***** Brano proposto *****
Mario Maurella
“Una nuova alba sboccerà, mentre noi la renderemo libera.
Perché ci sarà sempre luce, Finché saremo coraggiosi abbastanza da vederla. Finché saremo coraggiosi abbastanza da essere noi stessi luce.”
Nel giorno dell’insediamento di Joe Biden come quarantaseiesimo presidente degli Stati Uniti d’America, in un Campidoglio nudo, causa covid, e ferito dall’ avvilente oltraggio consumatosi lo scorso 6 gennaio, le parole della poetessa afroamericana Amanda Gorman hanno colmato e rinfrancato un vuoto lancinante durato esattamente quattro anni.
Un’ esortazione di speranza e rinascita, redenzione e coraggio, rivolta ad una nazione ed al mondo intero, testimoni della minaccia a cui il terreno fragile della democrazia è stato sottoposto durante la funesta e sgangherata amministrazione Trump.
Al presidente Biden e alla sua vice Kamala Harris, prima donna a ricoprire tale carica, spetterà l’arduo mandato di rinsavire l’anima di un’America divisa, confliggente e lacerata; martoriata da una crisi identitaria che si protrae da troppo tempo e a cui si sono aggiunte altre due crisi, sanitaria ed economica, che hanno finito per esacerbare un tessuto socio-culturale ostaggio della faida quotidiana fra Repubblicani e Democratici, fra quello che gli Stati Uniti hanno sempre rappresentato e quella narrazione che, ciecamente, un presidente dispotico ha cercato di imporre.
***** Voci riportate *****
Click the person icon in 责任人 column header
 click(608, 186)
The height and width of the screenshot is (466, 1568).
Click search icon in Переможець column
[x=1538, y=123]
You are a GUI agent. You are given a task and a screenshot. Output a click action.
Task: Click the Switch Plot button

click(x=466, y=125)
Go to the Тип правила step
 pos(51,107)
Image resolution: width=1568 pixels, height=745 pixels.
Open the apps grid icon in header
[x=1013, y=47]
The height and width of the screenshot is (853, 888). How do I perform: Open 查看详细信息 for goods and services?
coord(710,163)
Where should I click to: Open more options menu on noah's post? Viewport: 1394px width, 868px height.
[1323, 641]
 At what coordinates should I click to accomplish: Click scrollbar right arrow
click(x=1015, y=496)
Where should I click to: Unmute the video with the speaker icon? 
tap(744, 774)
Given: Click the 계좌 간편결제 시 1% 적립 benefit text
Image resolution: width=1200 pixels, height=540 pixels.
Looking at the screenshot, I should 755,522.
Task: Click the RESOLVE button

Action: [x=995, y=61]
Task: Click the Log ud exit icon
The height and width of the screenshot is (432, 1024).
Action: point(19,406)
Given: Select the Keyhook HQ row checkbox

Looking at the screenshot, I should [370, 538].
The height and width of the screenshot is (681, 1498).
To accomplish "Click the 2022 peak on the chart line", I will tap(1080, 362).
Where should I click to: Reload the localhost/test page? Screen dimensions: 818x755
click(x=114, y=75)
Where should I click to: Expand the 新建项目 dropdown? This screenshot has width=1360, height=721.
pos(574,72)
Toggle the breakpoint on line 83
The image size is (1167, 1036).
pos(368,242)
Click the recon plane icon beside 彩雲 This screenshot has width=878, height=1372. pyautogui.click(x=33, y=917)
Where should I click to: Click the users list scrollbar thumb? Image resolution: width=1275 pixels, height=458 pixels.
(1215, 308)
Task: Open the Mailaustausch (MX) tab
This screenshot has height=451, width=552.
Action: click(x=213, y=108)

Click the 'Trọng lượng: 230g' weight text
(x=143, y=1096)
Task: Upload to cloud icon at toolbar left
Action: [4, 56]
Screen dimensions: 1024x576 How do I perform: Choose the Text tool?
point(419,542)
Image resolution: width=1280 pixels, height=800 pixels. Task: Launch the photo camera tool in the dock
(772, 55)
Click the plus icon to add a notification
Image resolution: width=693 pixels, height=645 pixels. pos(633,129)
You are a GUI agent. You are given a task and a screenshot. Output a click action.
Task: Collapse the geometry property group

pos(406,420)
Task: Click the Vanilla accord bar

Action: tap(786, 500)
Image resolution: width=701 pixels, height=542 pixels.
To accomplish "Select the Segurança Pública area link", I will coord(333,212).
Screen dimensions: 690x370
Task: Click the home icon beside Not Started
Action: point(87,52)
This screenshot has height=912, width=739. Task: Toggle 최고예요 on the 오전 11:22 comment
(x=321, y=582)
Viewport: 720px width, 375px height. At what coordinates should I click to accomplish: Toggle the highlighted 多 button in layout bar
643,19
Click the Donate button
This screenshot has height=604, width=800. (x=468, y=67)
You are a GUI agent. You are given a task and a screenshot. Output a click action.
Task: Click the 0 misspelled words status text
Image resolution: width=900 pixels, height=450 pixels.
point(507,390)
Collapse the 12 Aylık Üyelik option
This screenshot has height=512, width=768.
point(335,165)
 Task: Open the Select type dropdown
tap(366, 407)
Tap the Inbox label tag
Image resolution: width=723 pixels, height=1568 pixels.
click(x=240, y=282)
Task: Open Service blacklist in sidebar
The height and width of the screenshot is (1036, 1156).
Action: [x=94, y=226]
*****
## [Consegna esercizio]
Stabilisca se ciascuna affermazione concorda con il brano sull'insediamento di Joe Biden, rispondendo sì o no e citando testualmente le parole decisive: (a) Kamala Harris è la prima donna a ricoprire la carica di vicepresidente; (b) Joe Biden si insedia come quarantacinquesimo presidente degli Stati Uniti; (c) il vuoto colmato dalle parole di Amanda Gorman è durato cinque anni.

## [Risultato richiesto]
(a) Sì: «prima donna a ricoprire tale carica».
(b) No: «quarantaseiesimo presidente degli Stati Uniti d’America».
(c) No: «un vuoto lancinante durato esattamente quattro anni».